Providing information to the NSW Environment Protection Authority (NSW EPA) is a common task for many corporations who hold an environment protection licence (EPL). That information can come from various sources within your organisation, and you won't (and can't) be the expert in all of them.

The recent decision in Environment Protection Authority v Davis [2019] NSWLEC 79 is a reminder that directors and others concerned in the management of corporations need to exercise care and diligence to ensure that false or misleading information is not provided to the NSW EPA. Those who do not do so risk prosecution, even if they are not aware that false or misleading information has been provided.

Mr Davis, the general manager of an abattoir, was convicted of five offences under section 66(2) of the Protection of the Environment Operations Act 1997 (POEO Act), for the provision by his employer of false and misleading information to the NSW EPA in contravention of its EPL. He was ordered to pay more than $50,000 in fines and legal costs.

Mr Davis was prosecuted despite there being no evidence that he created any of the false information the subject of the charges against him and despite admissions by one of his former colleagues that they created and submitted some of the false information. Although the court acknowledged that there was no evidence that Mr Davis was aware that false information was being supplied to the NSW EPA on any occasion, he was found to have committed the offences because of his status as 'a person concerned in the management' of the corporation pursuant to the special executive liability regime in Part 5.9 of the POEO Act.

How the false and misleading information got to the NSW EPA

Wollondilly Abattoirs Pty Ltd is the occupier of a licensed abattoir premises at which "scheduled activities" under the POEO Act (that is, activities which need an EPL) are carried out. Those activities involve the slaughter and processing of animals, which result in the discharge of contaminated wastewater.

Wollondilly's EPL requires it to perform periodic effluent water and soil sampling and to have that sampling analysed by an accredited laboratory for specified pollutants. The conditions of the EPL also require the results to be published in quarterly reports and provided to the NSW EPA.

Mr Davis, as general manager, was responsible for the general running of the abattoir, overseeing and running the plant, authorising payments and overseeing all staff.

In 2017, one of Mr Davis's colleagues, an office manager, submitted four quarterly reports to the NSW EPA on behalf of Wollondilly, but in Mr Davis' name. Each of those reports attached a fabricated certificate of analysis, purporting to have been issued by an accredited laboratory.

In November 2017, the office manager submitted an annual return which contained further false information, including fabricated monitoring and sampling data.

The NSW EPA subsequently became aware that the accredited laboratory who had purportedly prepared the certificates had not done so, and had not conducted any business with the abattoir for approximately 18 months.

In a failed attempt to alleviate the NSW EPA's suspicions and to cover up the fact that samples were not analysed as required by the EPL, Wollondilly provided the NSW EPA with falsified invoices and doctored bank records purporting to show payments for the analysis which it claimed had been carried out by the accredited laboratory.
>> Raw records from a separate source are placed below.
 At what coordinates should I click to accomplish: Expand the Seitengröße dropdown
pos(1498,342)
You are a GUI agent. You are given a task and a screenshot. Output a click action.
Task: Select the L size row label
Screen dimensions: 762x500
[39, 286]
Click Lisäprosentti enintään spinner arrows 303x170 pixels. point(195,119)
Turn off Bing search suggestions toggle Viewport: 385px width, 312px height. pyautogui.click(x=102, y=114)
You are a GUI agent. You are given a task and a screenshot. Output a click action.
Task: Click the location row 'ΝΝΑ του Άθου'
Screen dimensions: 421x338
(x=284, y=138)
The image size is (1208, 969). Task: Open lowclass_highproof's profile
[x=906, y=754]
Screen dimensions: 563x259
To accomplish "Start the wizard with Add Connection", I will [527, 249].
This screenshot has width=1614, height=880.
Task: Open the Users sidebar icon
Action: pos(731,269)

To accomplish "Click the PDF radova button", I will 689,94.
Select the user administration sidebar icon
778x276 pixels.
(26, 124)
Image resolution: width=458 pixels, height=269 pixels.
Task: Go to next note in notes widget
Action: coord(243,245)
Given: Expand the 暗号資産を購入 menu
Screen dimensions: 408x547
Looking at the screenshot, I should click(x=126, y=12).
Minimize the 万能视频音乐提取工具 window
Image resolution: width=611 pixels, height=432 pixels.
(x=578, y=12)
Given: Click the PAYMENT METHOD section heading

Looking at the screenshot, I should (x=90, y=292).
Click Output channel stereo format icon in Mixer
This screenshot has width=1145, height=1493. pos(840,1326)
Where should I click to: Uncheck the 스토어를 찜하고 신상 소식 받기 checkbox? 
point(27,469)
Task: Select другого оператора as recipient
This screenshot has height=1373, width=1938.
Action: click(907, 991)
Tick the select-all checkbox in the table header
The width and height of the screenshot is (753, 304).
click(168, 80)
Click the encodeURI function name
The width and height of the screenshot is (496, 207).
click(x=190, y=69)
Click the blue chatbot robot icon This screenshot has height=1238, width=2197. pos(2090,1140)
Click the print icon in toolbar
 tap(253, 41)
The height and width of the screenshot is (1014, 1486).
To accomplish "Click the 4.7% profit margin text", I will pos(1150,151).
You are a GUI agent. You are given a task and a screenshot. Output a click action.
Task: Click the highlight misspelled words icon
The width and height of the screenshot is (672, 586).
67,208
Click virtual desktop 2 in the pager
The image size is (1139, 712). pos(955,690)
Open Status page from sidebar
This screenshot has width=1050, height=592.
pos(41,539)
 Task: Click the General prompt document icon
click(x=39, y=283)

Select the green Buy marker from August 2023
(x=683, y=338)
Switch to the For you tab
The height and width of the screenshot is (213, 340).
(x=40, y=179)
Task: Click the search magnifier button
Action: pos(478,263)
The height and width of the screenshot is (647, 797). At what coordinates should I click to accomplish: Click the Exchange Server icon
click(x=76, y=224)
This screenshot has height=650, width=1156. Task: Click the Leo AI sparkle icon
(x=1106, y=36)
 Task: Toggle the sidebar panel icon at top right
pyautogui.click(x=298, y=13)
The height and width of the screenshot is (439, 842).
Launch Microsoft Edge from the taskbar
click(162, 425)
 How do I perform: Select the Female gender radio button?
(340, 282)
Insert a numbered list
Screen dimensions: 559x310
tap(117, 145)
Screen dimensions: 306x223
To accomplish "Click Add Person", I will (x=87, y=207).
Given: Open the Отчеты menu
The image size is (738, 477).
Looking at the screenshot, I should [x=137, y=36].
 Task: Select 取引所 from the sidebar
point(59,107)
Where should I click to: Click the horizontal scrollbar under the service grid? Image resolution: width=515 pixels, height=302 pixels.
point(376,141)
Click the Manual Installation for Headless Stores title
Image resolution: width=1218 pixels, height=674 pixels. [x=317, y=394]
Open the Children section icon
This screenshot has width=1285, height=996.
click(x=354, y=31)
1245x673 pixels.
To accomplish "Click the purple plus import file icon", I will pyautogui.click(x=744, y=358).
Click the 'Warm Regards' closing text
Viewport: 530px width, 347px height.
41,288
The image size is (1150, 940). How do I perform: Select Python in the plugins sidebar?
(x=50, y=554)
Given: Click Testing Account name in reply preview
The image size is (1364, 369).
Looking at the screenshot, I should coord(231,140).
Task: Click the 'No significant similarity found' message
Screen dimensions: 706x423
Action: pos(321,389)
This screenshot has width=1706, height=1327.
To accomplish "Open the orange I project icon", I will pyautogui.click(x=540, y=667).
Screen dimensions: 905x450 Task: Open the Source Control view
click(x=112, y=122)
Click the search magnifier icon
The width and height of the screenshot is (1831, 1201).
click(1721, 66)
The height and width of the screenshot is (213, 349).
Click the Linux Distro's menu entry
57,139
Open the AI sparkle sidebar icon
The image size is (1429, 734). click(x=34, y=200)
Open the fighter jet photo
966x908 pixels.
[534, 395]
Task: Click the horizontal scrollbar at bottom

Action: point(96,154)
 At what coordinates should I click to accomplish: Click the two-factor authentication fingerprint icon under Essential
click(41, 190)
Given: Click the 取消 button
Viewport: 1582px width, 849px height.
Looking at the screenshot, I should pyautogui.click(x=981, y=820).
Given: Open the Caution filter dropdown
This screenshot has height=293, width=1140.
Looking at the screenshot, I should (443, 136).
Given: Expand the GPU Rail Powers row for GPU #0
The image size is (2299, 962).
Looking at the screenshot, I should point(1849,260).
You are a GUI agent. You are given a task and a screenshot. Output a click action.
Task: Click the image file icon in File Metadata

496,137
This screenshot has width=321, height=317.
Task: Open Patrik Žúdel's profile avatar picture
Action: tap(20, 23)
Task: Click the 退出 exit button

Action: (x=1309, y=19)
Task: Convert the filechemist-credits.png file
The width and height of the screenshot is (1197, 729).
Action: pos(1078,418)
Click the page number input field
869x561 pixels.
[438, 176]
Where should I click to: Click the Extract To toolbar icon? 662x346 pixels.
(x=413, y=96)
This supply of information to the NSW EPA was not the subject of a charge against Mr Davis (but was against Wollondilly).

Repercussions for Mr Davis

Mr Davis was prosecuted and sentenced despite there being no evidence that he created, submitted or even knew of the creation or submission of any of the false information, and despite admissions by the former office manager that he created and submitted some of the false information.

It had also been acknowledged that Mr Davis was overworked, had an unsustainable job, and did not have the technical capabilities required to edit and doctor documentation.

He was nevertheless found to have committed the offences because of his status as "a person concerned in the management" of the corporation pursuant to the special executive liability regime in Part 5.9 of the POEO Act. Being in a position to influence the conduct of the corporation in relation to the contraventions, his culpability arose from his failure to exercise due diligence in managing the process for complying with the EPL.

Some key take-home lessons for executives of corporations who deal with the NSW EPA

There has been a lot of discussion recently about the breadth of various directors' duties and the need to scrutinise information at the senior executive or Board level, a point recently emphasised by both the Financial Services Royal Commission and the ASX Corporate Governance Principles and Recommendations.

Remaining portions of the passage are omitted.